From the Raspberry Pi page on Wikipedia:

The Raspberry Pi is a series of small single-board computers developed in the United Kingdom by the Raspberry Pi Foundation to promote teaching of basic computer science in schools and in developing countries. The original model became far more popular than anticipated, selling outside its target market for uses such as robotics. It now is widely used even in research projects, such as for weather monitoring because of its low cost and portability. It does not include peripherals (such as keyboards and mice or cases. However, some accessories have been included in several official and unofficial bundles.

The Raspberry Pi and Arduino both contain microprocessors, the actual Central Processing Unit (CPU) integrated circuit chips that perform the execution of software code. The Raspberry Pi is a microcomputer, whereas the Arduino is a microcontroller ( AKA Microcontroller Unit or MCU). The Raspberry Pi microcomputer has a full Linux-like operating system (OS); the Arduino generally runs a single program.

The distinctions between microprocessors and microcontrollers can get a bit blurry, since in practice they can often perform similar tasks. But you can think of a Raspberry Pi as almost the same as a desktop computer, without the peripherals. Indeed, some people have outfitted their Pis with keyboards, mice, large screen monitors, and use them for everyday computing tasks.

The Raspberry Pi has several interfaces, the 40 pin GPIO, the 2 pin I2C and the SPI serial interfaces.
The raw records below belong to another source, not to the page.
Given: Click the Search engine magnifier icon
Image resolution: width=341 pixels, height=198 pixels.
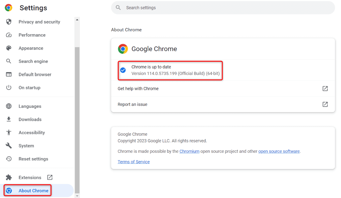Looking at the screenshot, I should (8, 61).
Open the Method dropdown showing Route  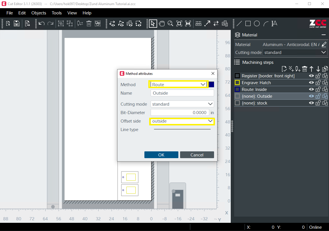click(x=178, y=84)
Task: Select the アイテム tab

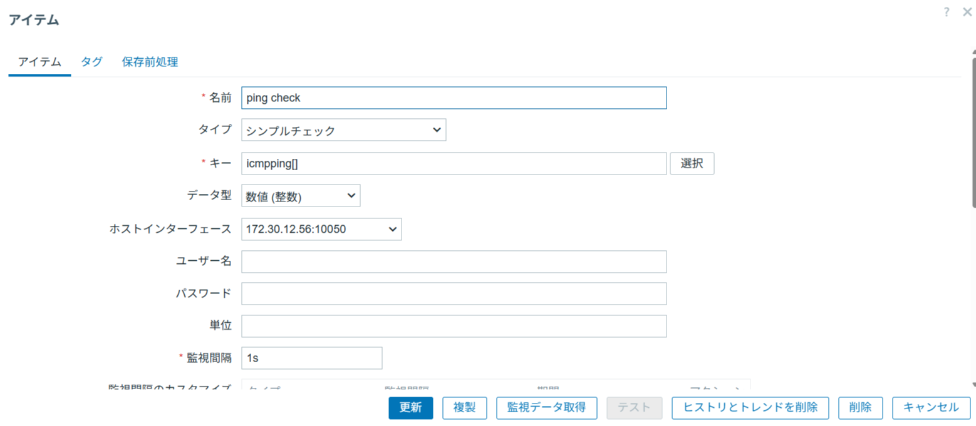Action: (39, 62)
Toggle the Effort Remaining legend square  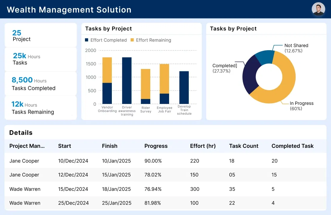(x=132, y=40)
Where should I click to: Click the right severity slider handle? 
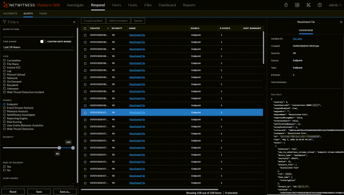73,147
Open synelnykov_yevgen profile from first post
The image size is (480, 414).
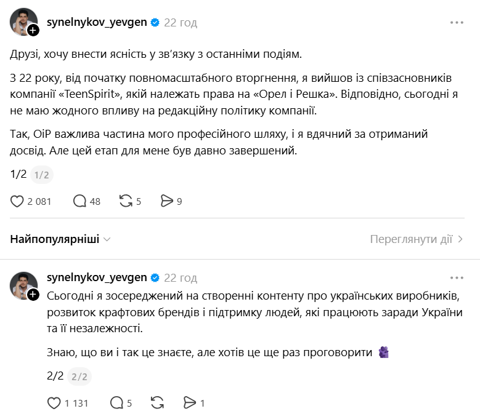tap(97, 23)
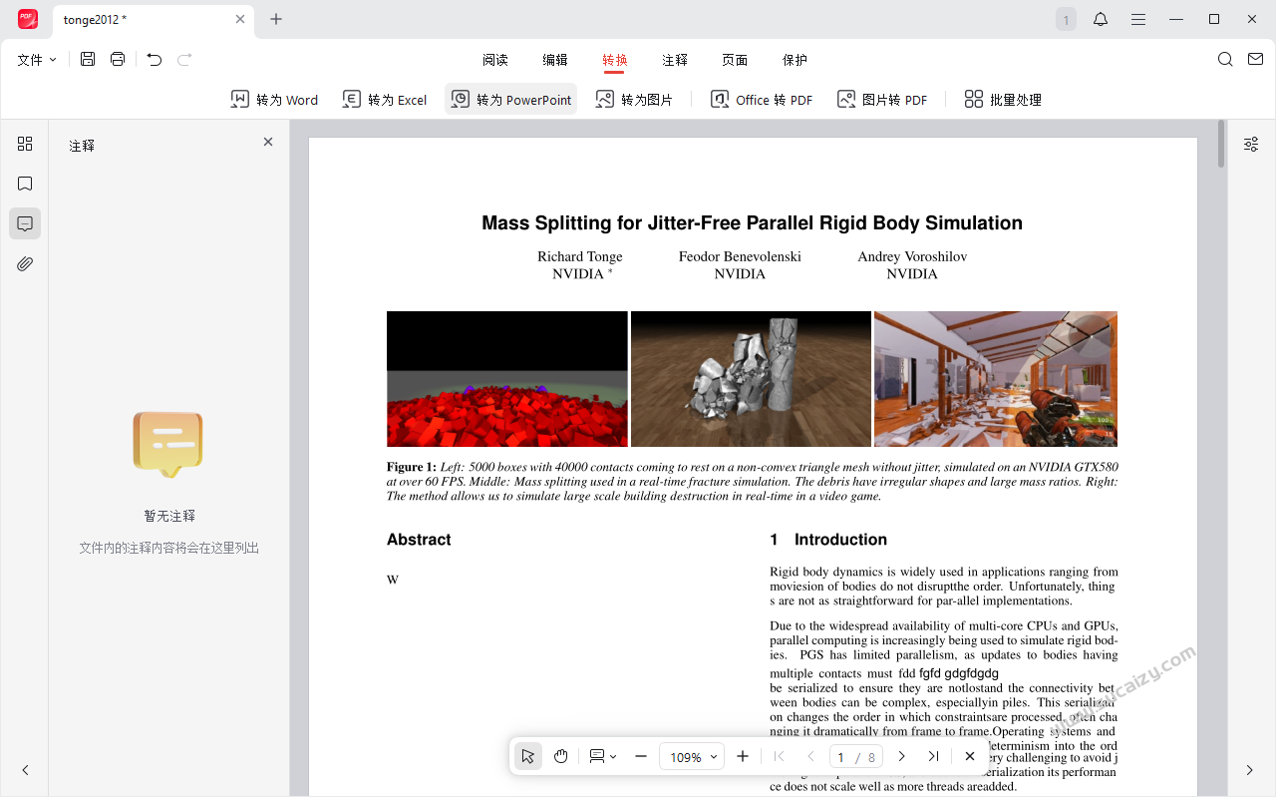
Task: Select the hand pan tool
Action: click(561, 757)
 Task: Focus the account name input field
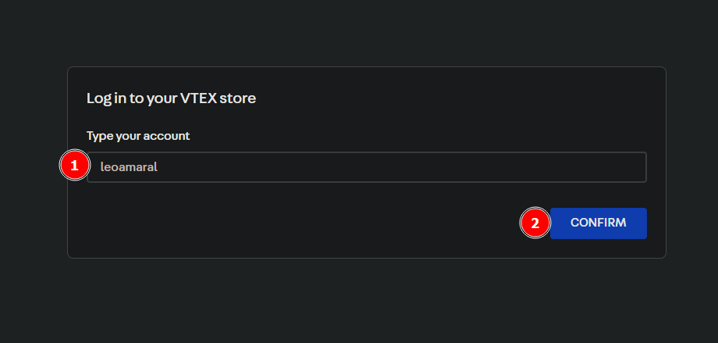pos(367,167)

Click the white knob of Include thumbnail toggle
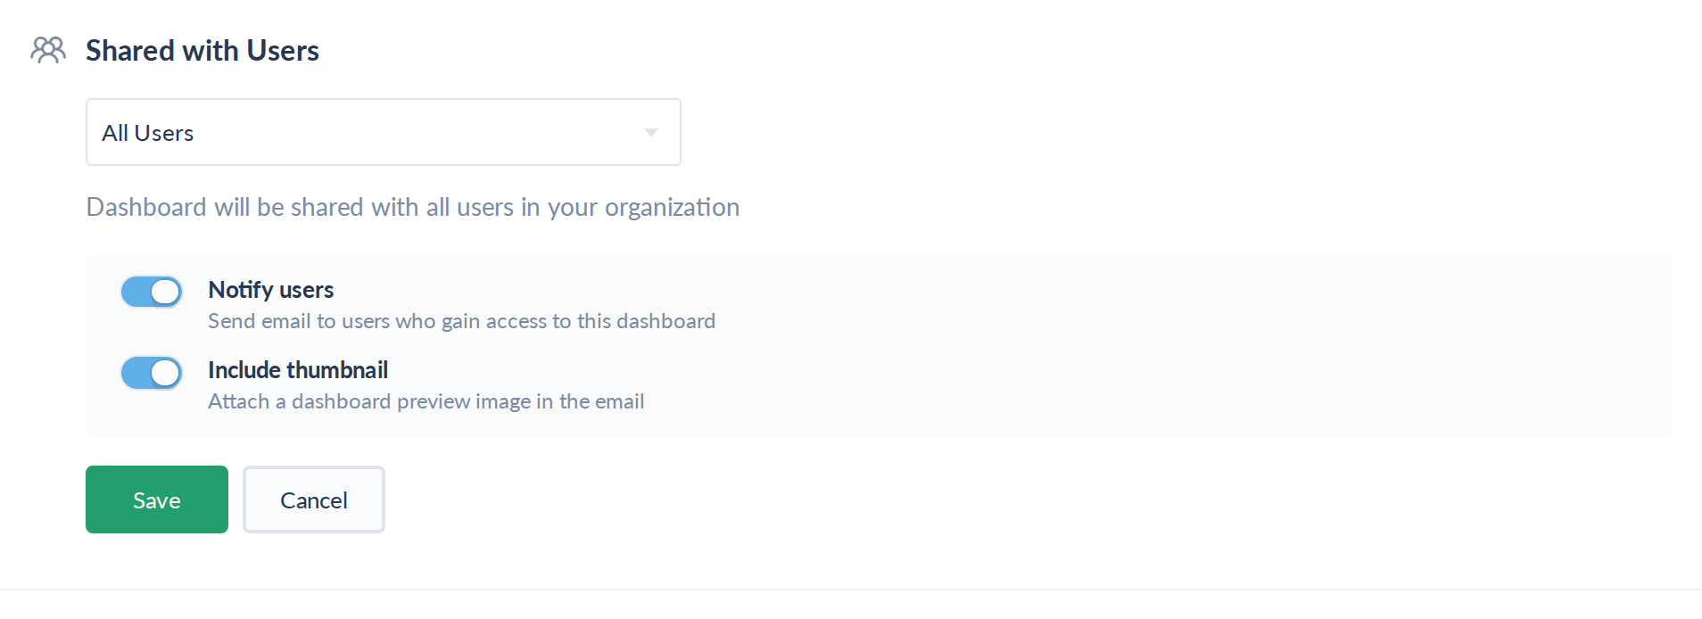pos(165,373)
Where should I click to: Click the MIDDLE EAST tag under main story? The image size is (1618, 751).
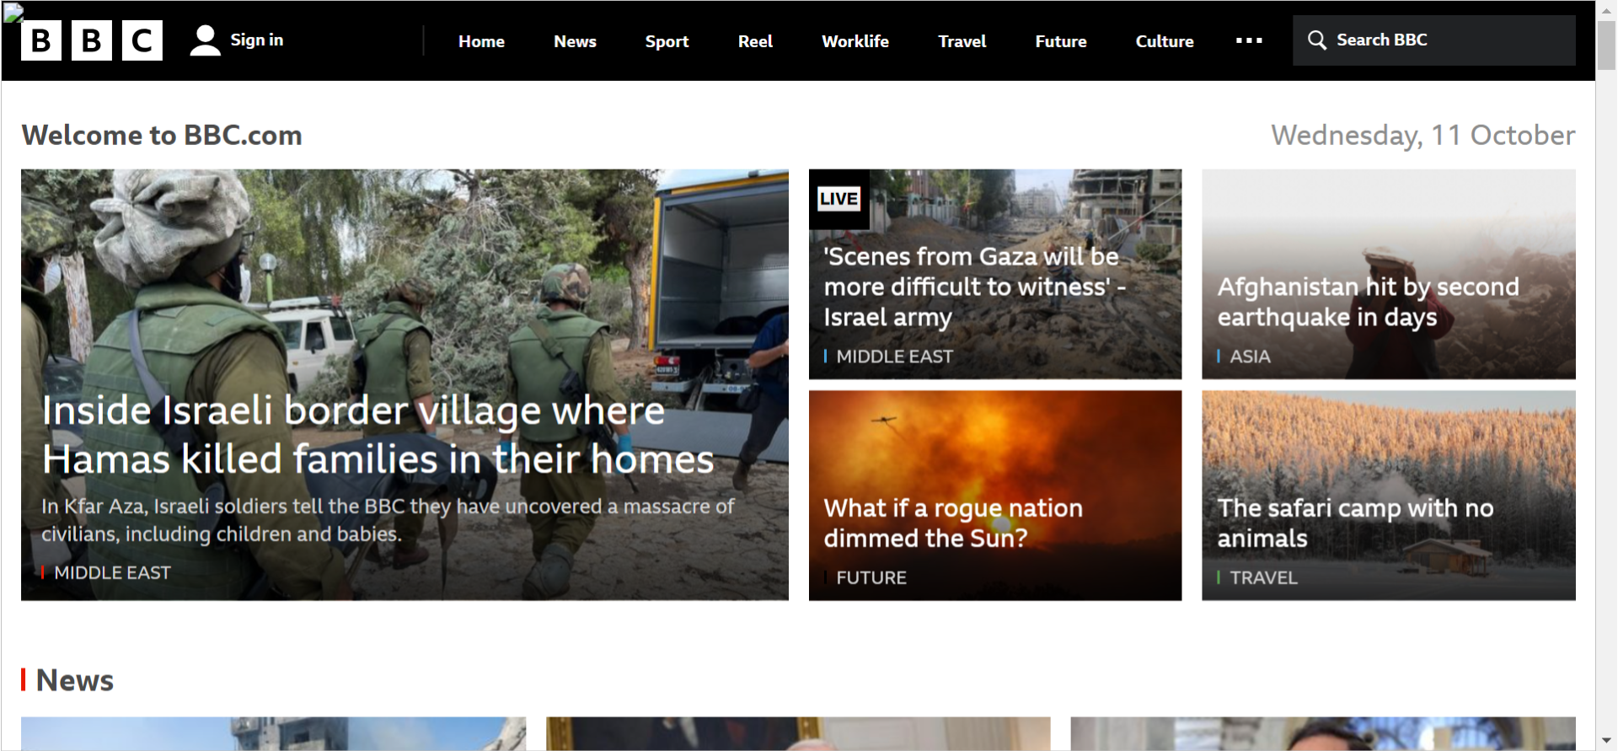pyautogui.click(x=112, y=573)
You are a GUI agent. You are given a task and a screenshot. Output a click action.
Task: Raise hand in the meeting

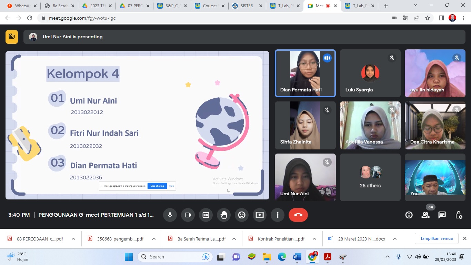(x=224, y=215)
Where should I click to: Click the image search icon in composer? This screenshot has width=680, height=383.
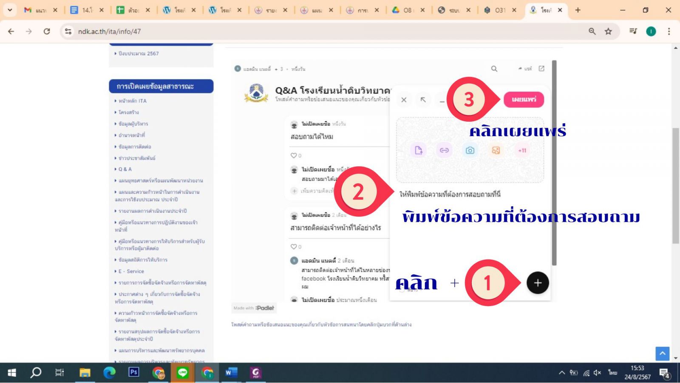[496, 150]
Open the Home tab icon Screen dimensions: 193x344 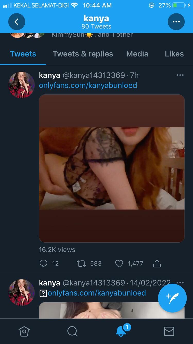point(24,331)
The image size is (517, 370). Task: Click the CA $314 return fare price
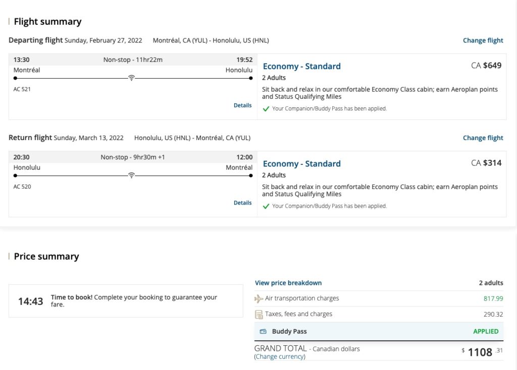tap(486, 162)
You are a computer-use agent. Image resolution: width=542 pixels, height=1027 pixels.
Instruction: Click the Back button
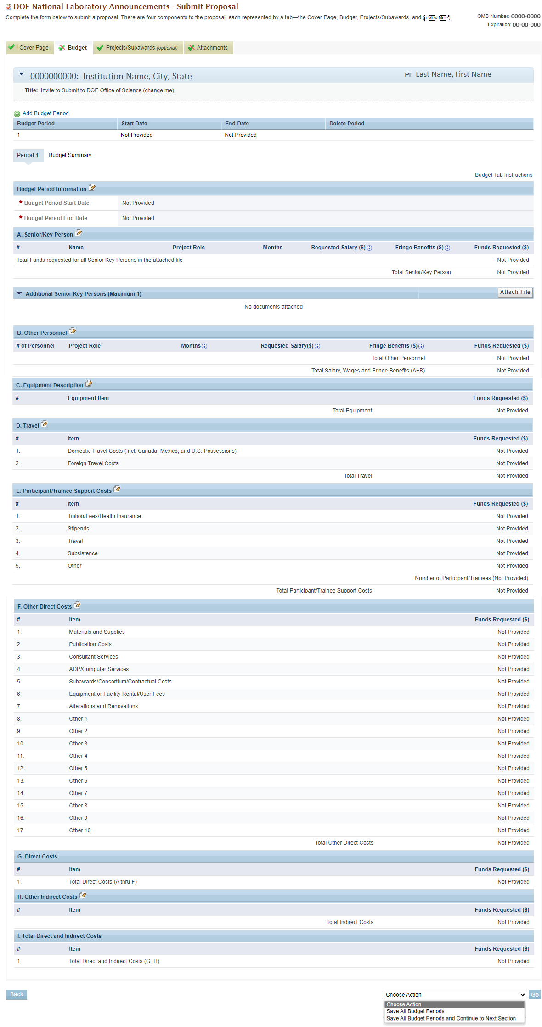click(x=17, y=994)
Here's a recipe for how to blink an LED on the Raspberry Pi.

The KR01 robot uses a Raspberry Pi 3 B+, the KRZ01 robot uses a Raspberry Pi Zero W.

Power Supply#

I'd say a sizeable majority of problems people have with Raspberry Pis are related to power supply. It's almost unfortunate that it can be powered by USB since that gives people the impression that plugging a Pi (often including additional peripherals) into a USB port, a USB power bank, etc. should just work. The Pi actually is meant to run at 5.1 volts, not 5.0 volts, and will stop operating and reset itself around 4.85v. So at 5 volts the Pi is already working under its optimal voltage, and not all USB power sources even provide 5 volts (some lower, some dangerously higher — fast chargers at 7 volts will immediately smoke test your Pi). Power supply voltages typically brown out (drop) under load, so pushing the power supply with a display, WiFi, a fan, etc. often leads to problems.

In terms of choosing a power supply it's good to overspecify by maybe 20% as you'll want a buffer. E.g., a *bare* Pi 4 B requires 3 amps (15 watts), a bare Pi 3 B+ 2.5A Overclocking would increase the requirement. Additional peripherals would also add to that value. You'll sometimes see "idle" power specified but that's rather useless for specifying power supplies unless your Pi will never do more than idle.


On the 21st of January, 2021, the Raspberry Pi Foundation released its own microcontroller board called the Raspberry Pi Pico. Despite any confusion created by its name it's a microcontroller rather than a Single Board Computer (SBC) like the Raspberry Pi, uses an RP2040 CPU chipset (designed by the Raspberry Pi Foundation), and is significantly cheaper than any Pi at US$4.